--- Material provided ---
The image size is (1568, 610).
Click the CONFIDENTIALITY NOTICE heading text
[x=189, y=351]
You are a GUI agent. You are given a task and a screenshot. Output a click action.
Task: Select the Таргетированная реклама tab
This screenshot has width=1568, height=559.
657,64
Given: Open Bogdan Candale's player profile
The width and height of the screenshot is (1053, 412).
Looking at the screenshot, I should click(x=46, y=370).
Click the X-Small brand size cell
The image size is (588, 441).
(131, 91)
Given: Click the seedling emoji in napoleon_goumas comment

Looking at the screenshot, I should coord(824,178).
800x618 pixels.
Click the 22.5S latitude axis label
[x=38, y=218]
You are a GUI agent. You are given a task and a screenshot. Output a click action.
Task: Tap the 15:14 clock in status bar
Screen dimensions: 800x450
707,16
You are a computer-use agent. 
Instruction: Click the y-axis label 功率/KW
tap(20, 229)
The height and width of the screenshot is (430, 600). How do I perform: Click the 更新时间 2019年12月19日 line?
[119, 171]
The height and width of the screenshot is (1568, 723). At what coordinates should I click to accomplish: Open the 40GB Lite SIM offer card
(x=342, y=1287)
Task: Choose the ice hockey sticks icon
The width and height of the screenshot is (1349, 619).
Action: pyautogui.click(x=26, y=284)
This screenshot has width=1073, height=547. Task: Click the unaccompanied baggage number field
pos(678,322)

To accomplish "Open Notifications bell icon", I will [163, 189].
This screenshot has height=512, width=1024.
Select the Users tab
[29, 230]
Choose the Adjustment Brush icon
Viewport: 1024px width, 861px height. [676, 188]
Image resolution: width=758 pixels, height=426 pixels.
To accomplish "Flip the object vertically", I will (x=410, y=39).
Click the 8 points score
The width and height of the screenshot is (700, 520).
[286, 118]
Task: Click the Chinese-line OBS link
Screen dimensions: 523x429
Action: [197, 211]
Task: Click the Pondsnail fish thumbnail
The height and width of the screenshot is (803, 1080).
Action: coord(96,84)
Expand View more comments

--- Work instruction ---
Show each line in the data where the string "pixels" appears.

--- Exercise answer ---
800x618 pixels.
Image resolution: width=758 pixels, height=426 pixels.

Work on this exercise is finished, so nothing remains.